West Visayas State University
- Other name: Taga-West
- Motto: "Service, Harmony, Excellence"
- Type: State University
- Established: 1902 (system) 1947 (campus)
- President: Pablo E. Subong, Jr.
- Administrator: Rosario Clarabel C. Contreras
- Location: Calinog, Iloilo, Philippines 11°07′00″N 122°32′24″E﻿ / ﻿11.11668°N 122.54010°E
- Campus: Suburban;
- Colors: Blue & gold
- Sporting affiliations: SCUAA
- Location in the Visayas Location in the Philippines

= West Visayas State University, Calinog =

Public university in Iloilo, Philippines

West Visayas State University, Calinog is a university in Calinog, Iloilo, Philippines. It is one of the four West Visayas State University's (WVSU) satellite campuses in the Third Congressional District of Iloilo.

==History==
The West Visayas State University in Calinog started as Calinog High School in 1947 with the help of (then) Provincial Board Member and Mayor of Calinog, Atty. Jose M. Celo and Colonel Julian Chavez, (Congressman of the fourth District of Iloilo). Congressman Ricardo Y. Ladrido sponsored Republic Act No. 2399 converting the Calinog High School to Calinog Agricultural and Industrial School. Its first Vocational School Administrator is Dr. Ernesto V. Botin, who was succeeded by Mr. Daniel Delariarte, Jr. and later by Mr. Ernesto A. Rapista.

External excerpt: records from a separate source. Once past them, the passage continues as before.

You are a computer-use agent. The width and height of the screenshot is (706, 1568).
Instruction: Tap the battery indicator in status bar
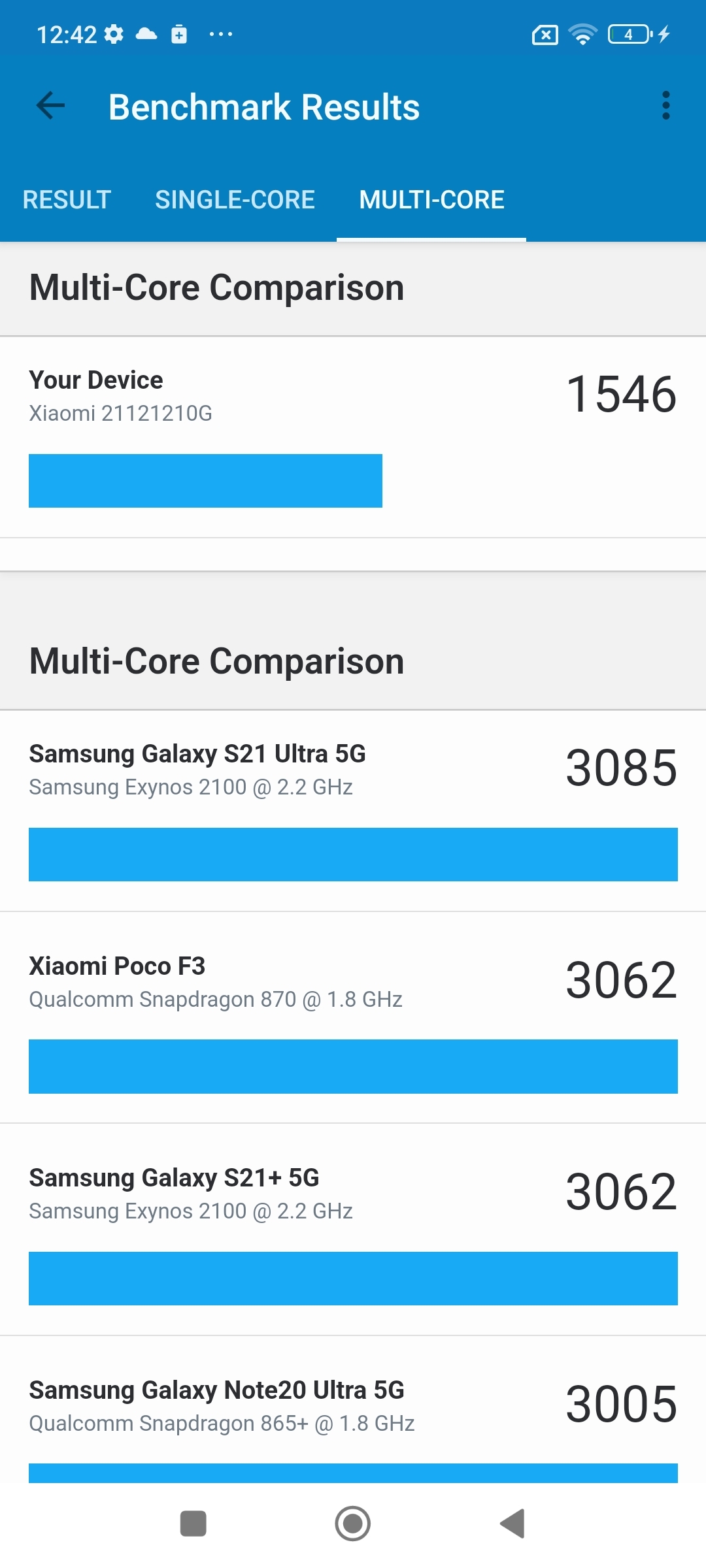(628, 34)
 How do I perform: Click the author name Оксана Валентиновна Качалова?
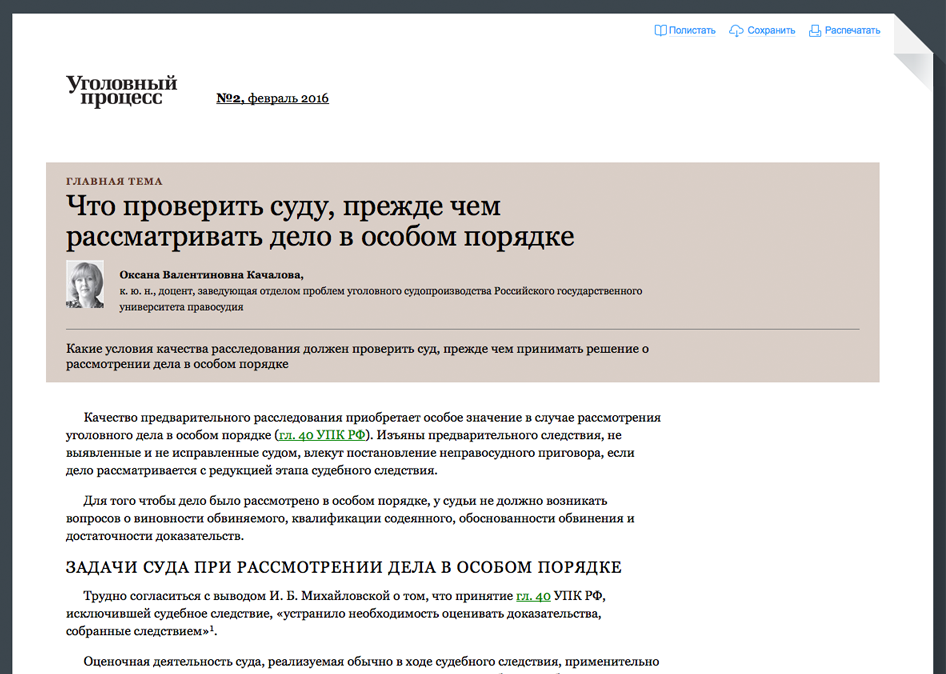pyautogui.click(x=210, y=274)
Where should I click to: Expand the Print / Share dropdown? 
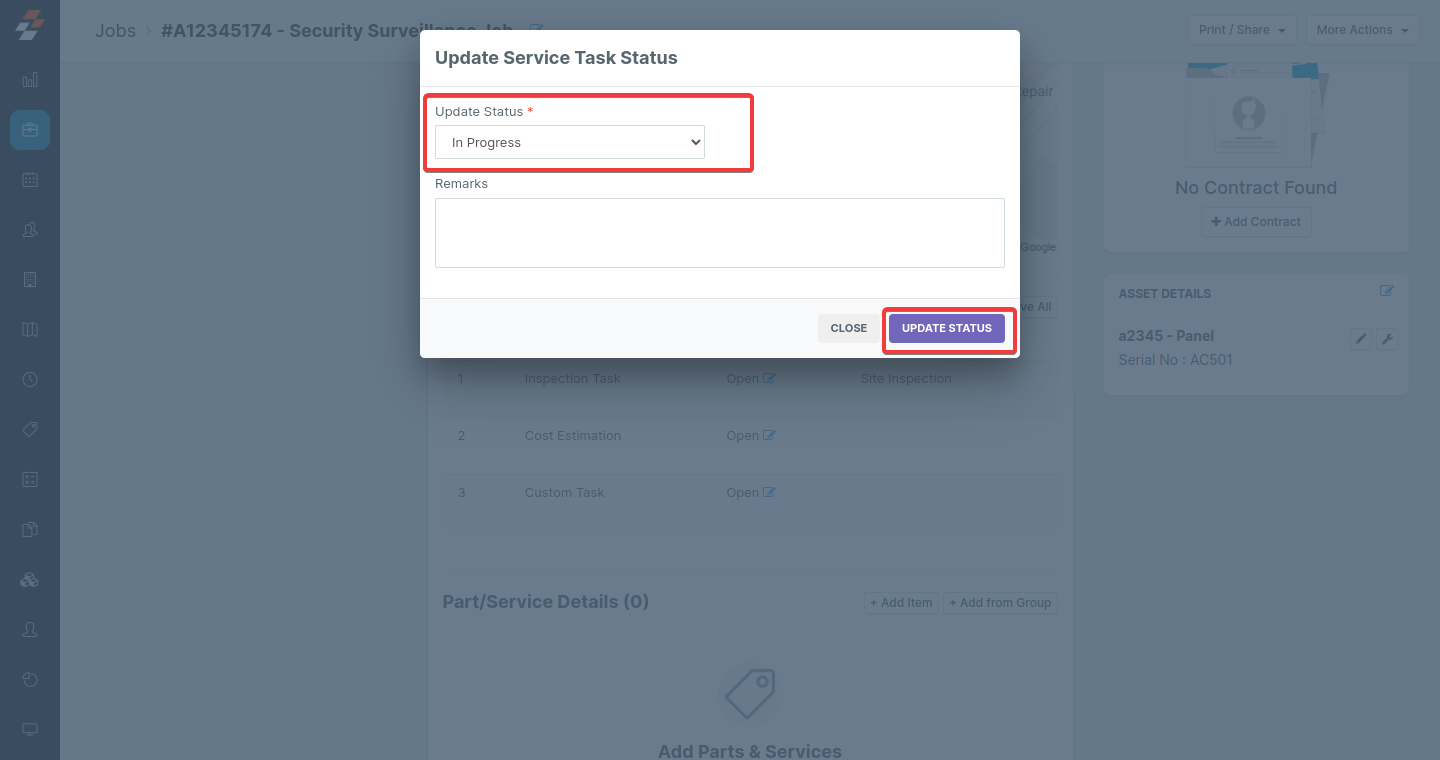tap(1242, 30)

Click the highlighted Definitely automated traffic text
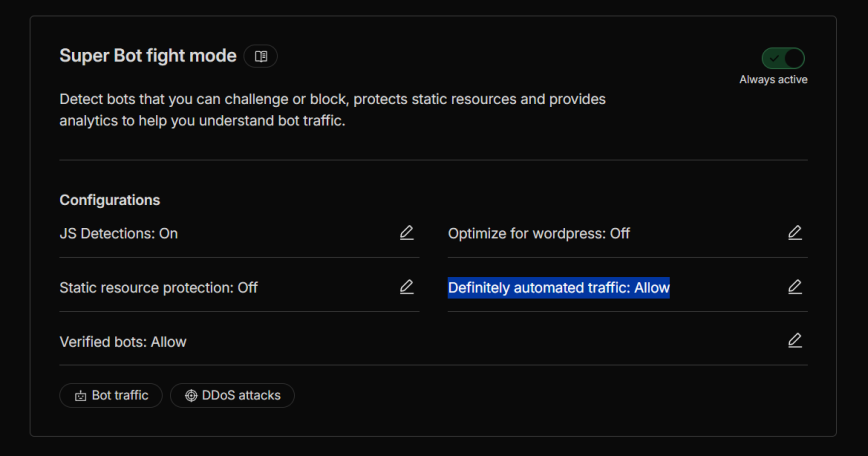pyautogui.click(x=558, y=287)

Calinog Agricultural and Industrial School was elevated as a tertiary educational institution on July 15, 1977, and was renamed Calinog Agricultural and Industrial College (CAIC) and started to offer a Two-Year Post Secondary Course – AAT (Associate in Agricultural Technology). Batas Pambansa Blg. 879, through the Hon. Assemblyman Narciso D. Monfort, officially made CAIC as full tertiary education institution (January 1, 1986).

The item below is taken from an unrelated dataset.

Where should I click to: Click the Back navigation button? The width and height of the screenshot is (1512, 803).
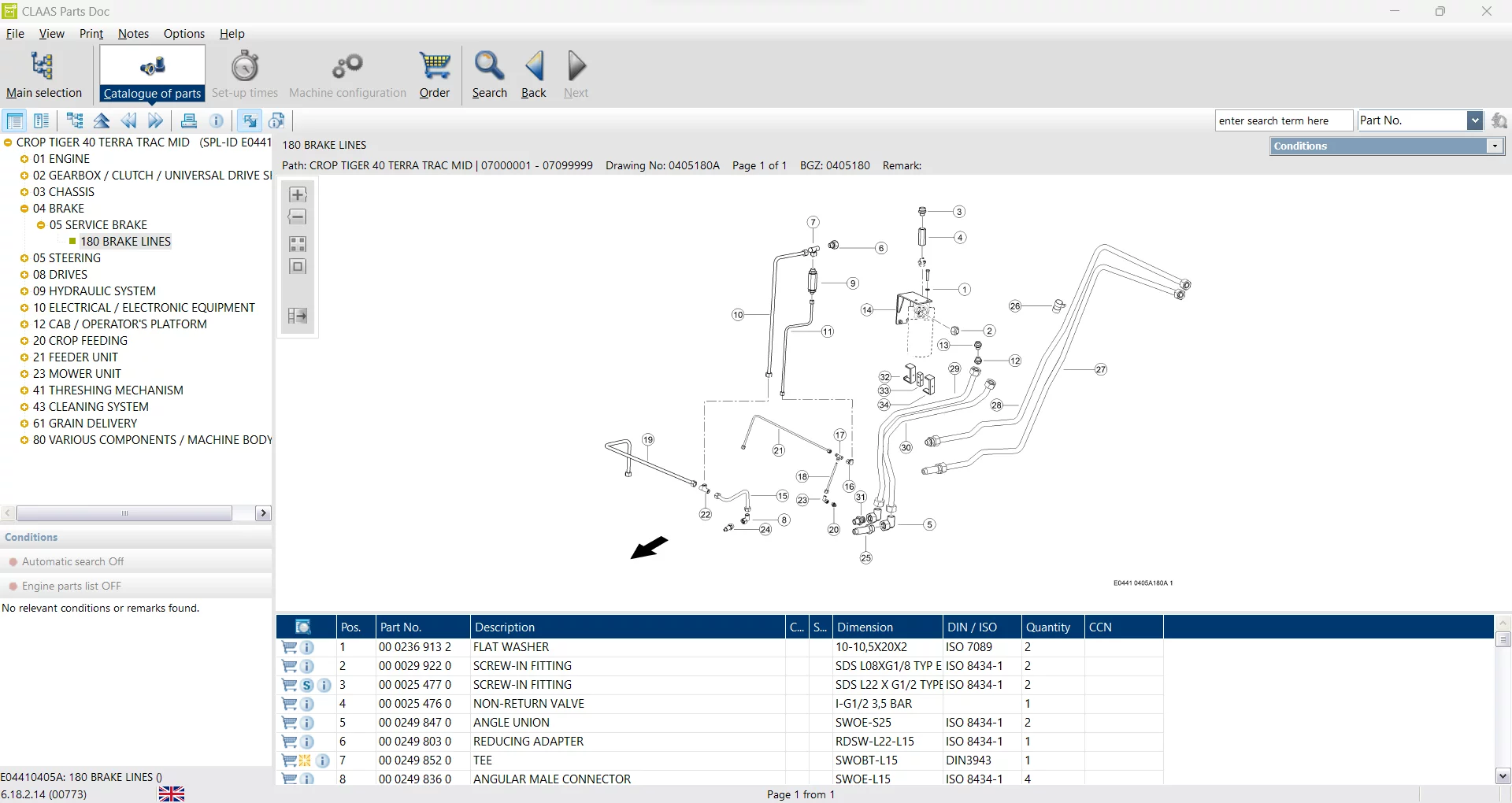click(534, 75)
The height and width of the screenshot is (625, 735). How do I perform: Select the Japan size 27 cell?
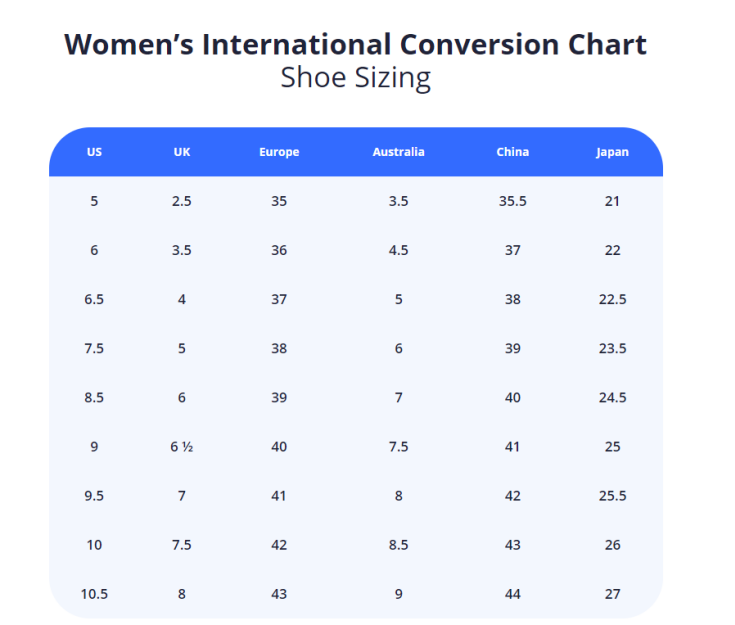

Republic Act No. 7722, an Act creating the Commission on Higher Education approved by President Fidel V. Ramos placed CAIC under the direct supervision of the Commission on Higher Education. CAIC in consortium with Aklan State College of Agriculture started to offer graduate programs (MPA, MAEd and MA Agri. Productivity). In 1997, CHED authorized CAIC to offer additional programs in its academic offerings - BS in Hotel and Restaurant Management, BS in Information Technology, BS in Secondary Education major in English and BS Elementary Education major in English.

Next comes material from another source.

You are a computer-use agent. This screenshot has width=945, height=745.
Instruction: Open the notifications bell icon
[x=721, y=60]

Mrs. Corabella S. Castro, Vocational Instruction Supervisor III of the college was designated by CHED as officer-in-Charge from February to November 5, 1999, and on November 6, 1999, she was appointment as Vocational School Superintendent. Under her administration, Science and Math majors were added to the teacher education program and Food Technology was offered as a four-year degree program (ladderized scheme).

With the enactment of the Higher Education Act of 1994 and the Higher Education Modernization Act of 1997, Calinog Agricultural and Industrial College was integrated into the West Visayas State University System and was renamed as the West Visayas State University - Calinog Campus. The memorandum sets the implementing guidelines in the integration of CHED-Supervised Institutions (CSI's) to State Universities and Colleges (SUC's).